Friend and mum didn't even want you to go originally. No idea why they're changing their mind but its completely out of order to change your mind and be angry that you don't accept the 180 turn they've done. They don't get to pick and choose while you just sit around waiting like a little puppy - you have your own life and needs.

Your dad is a dick but he's right. Thats something you need to look at if you can later on - get control of your finances, get some more independence.

Longlongsummer · 19/09/2019 09:00

Your parents and her mum totally over the top and really aggressive!

What’s the drama? It’s one day of college. It’s your decision. You don’t have to go. It’s okay to go.

What do these people do when there is a real crisis?!

LondonJax · 19/09/2019 09:03

And I missed this bit about being an emotional support for the mum on the way home.

Seriously!? Well I hope her 20 year old daughter has more emotional strength because if not you won't have to worry about going up at Christmas - she won't last a month at university is she's like her mum.
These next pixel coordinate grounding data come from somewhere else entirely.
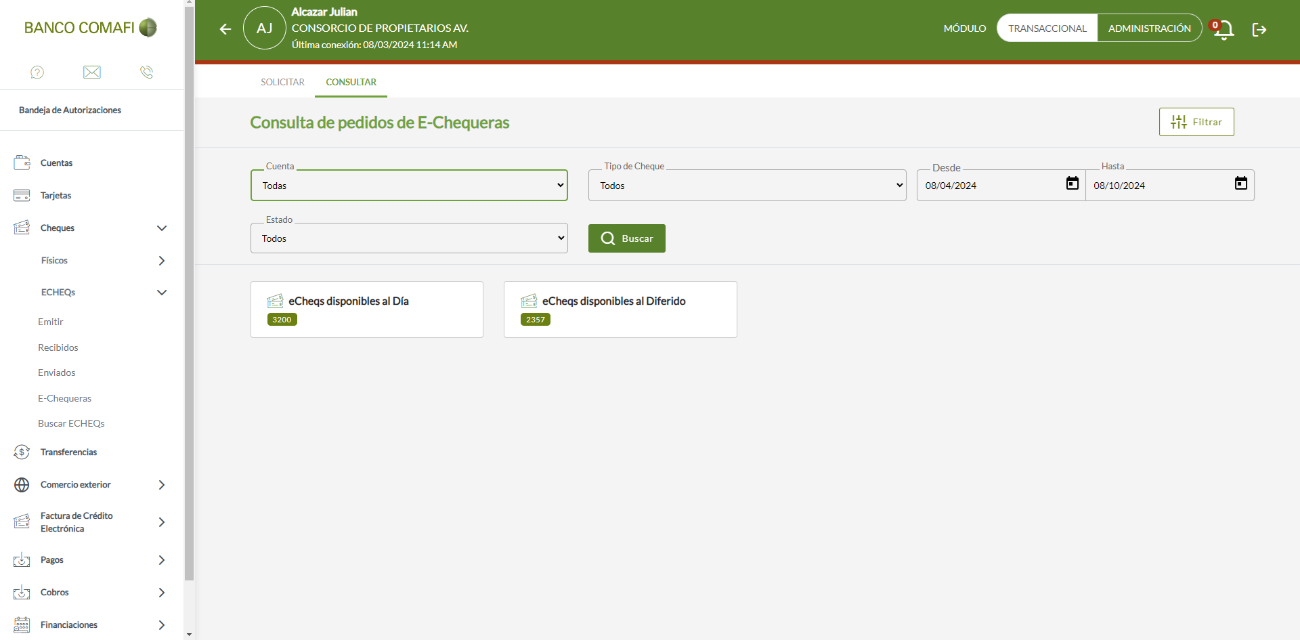Click the AJ user avatar circle
The height and width of the screenshot is (640, 1300).
(x=264, y=29)
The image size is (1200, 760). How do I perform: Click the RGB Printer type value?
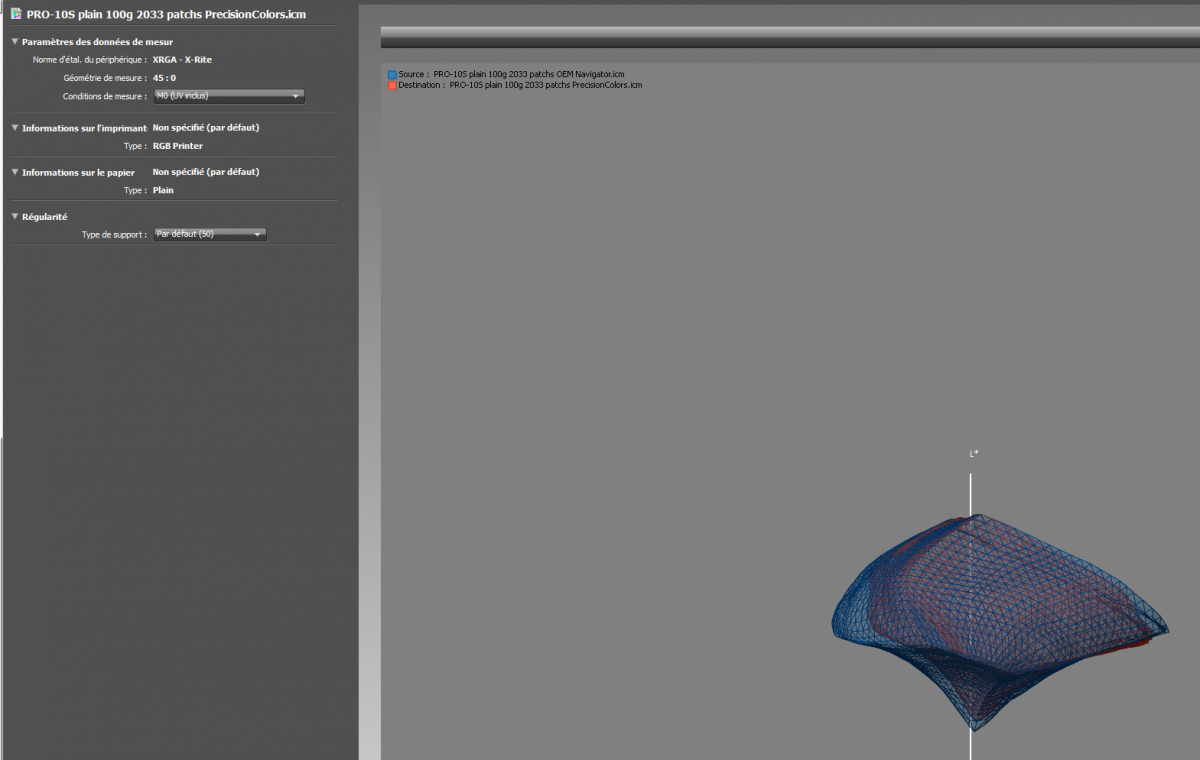[178, 146]
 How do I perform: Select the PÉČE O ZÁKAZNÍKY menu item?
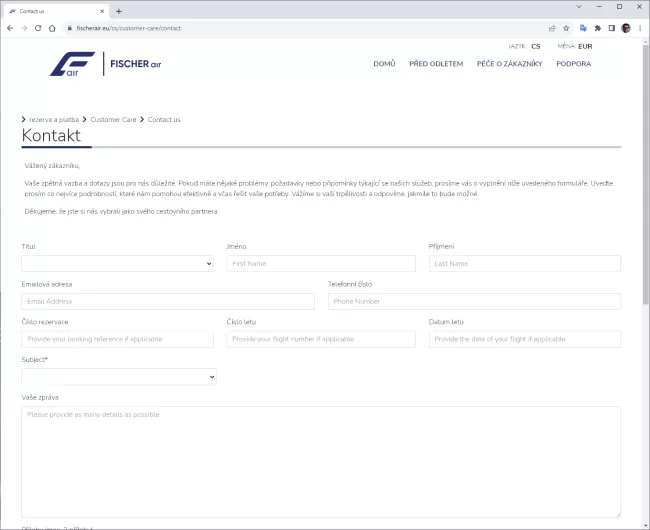509,64
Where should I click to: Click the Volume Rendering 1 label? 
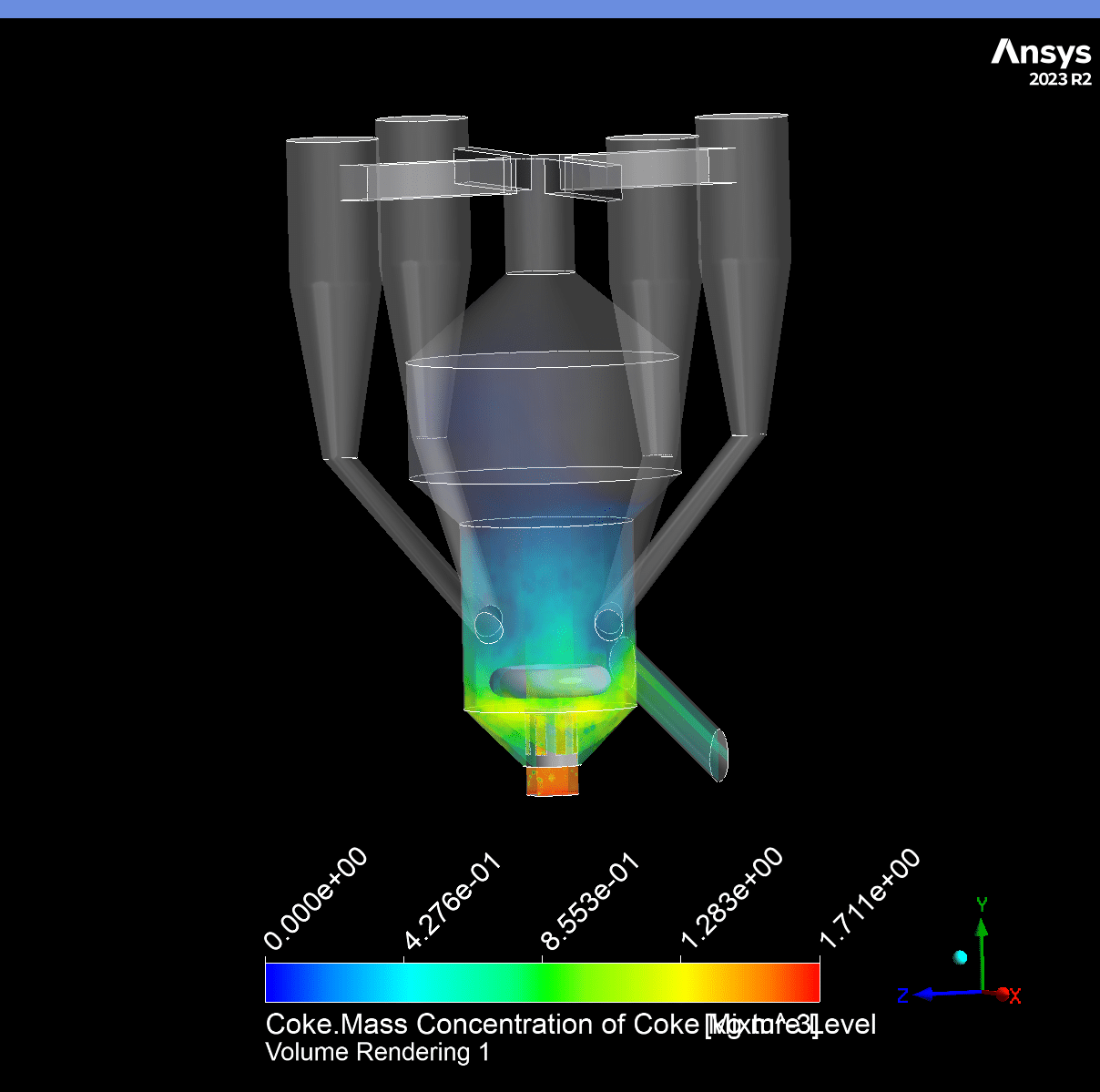[x=377, y=1053]
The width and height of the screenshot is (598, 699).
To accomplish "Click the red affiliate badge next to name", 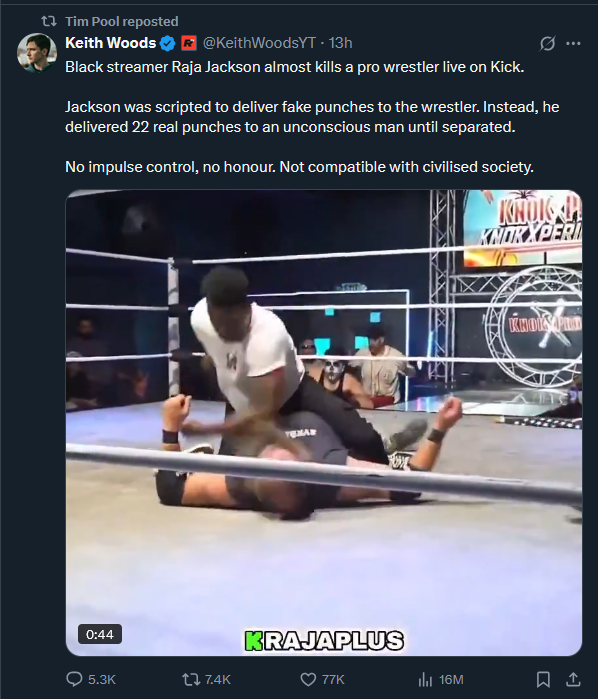I will (189, 43).
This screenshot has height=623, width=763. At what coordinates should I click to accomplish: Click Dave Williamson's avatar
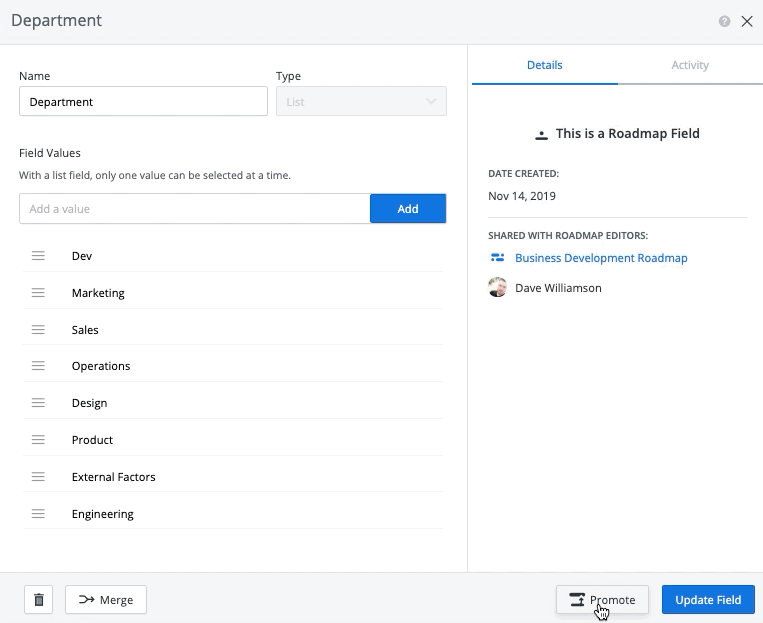[497, 288]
Good grief - it's a few hundred miles away, not the other side of the world and trains do go north of Watford.

I also realised I missed the bit about you switching courses and colleges. I think that's why your parents are so frustrated. If you're switching all the time and now you want to skip a day it doesn't show much maturity to be honest. A lot of people switch once but I don't know many that have done more than that without actually giving up college and getting a job. Are you settled now or do you still have doubt about the college/course? Is that a bone of contention? If so you need a real discussion with your parents.

ImNotYourGranny · 19/09/2019 09:03

If they genuinely need your help then they can move up on Saturday so that you don't have to miss college. Or do they think it's fine for you to miss a day of education but it's not ok for her to miss a day of socialising?
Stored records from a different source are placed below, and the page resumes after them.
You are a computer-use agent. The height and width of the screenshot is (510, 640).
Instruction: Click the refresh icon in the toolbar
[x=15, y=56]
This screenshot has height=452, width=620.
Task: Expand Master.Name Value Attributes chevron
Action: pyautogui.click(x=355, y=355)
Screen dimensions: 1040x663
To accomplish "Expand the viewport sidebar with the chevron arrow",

PurpleDaisies · 19/09/2019 09:06

Your friend is unfair to ask you, especially if her mum is taking her.

Your parents shouldn’t be screaming at you. You should be going to college.

Moomin8 · 19/09/2019 09:08

Sorry but I think you need new friends. Your 'friend' and her mum are not friends. They don't care about your well being. Why the hell should you miss important parts of your education just so she can use you as an emotional crutch?

In the words of the Scots tell em to get ta fuck! And don't let them make you feel guilty.

timshelthechoice · 19/09/2019 09:20

Your 'friend' is no friend at all, her mother is a diabolical bitch. These are no 'friends' but entitled twats. YOU and college come first before any 'friend'.

I'd be heartily sick of paying for my 20-year-old to wishy washy round with college and then skive out to be the servant and punching bag of two CFers arses so I'd also consider cutting your off for skiving out to help them.

You're their dogsbody. 'Emotional support' FFS! She needs a kick up the arse, not 'emotional support'.

You're a fool to hang round this emotionally manipulative cow with her blackmail 'if you don't do what I want I'm gonna tantrum and throw my teddies out my pram and cut you off!'

Your only answer to twats like this should be 'Off with ye tae fuck then' as we say in Scotland.

Katex888 · 19/09/2019 09:24

She is not a baby, she can go university herself and unpack all her own crap. If she’s ready to go university she’s ready to be a big girl now. Her mum sounds even worse, ask yourself would this friend do the same for you?

Louloulovesyou · 19/09/2019 10:07

Wow! Are you OK? I hope people don't regularly spend their time shouting at you. How mean of them all. People are right you should go to college. It sounds like the mum and daughter are incredibly selfish! And as for your dad.... that must make you feel very unprotected. You need to speak to citizens advice about getting control of your PIP there is no way at 20 anyone else should have control. I hope you have others in your life that make you feel loved and safe.

greathat · 19/09/2019 10:17

Your friend is not your friend. Friends dont treat people like that. Wish them well and find better friends

timshelthechoice · 19/09/2019 11:04

Okay, you are PIP, that means you are disabled. I'm going to be straight with you, these 'friends' are preying on you and that's all there is to it. They are taking advantage of you and using you.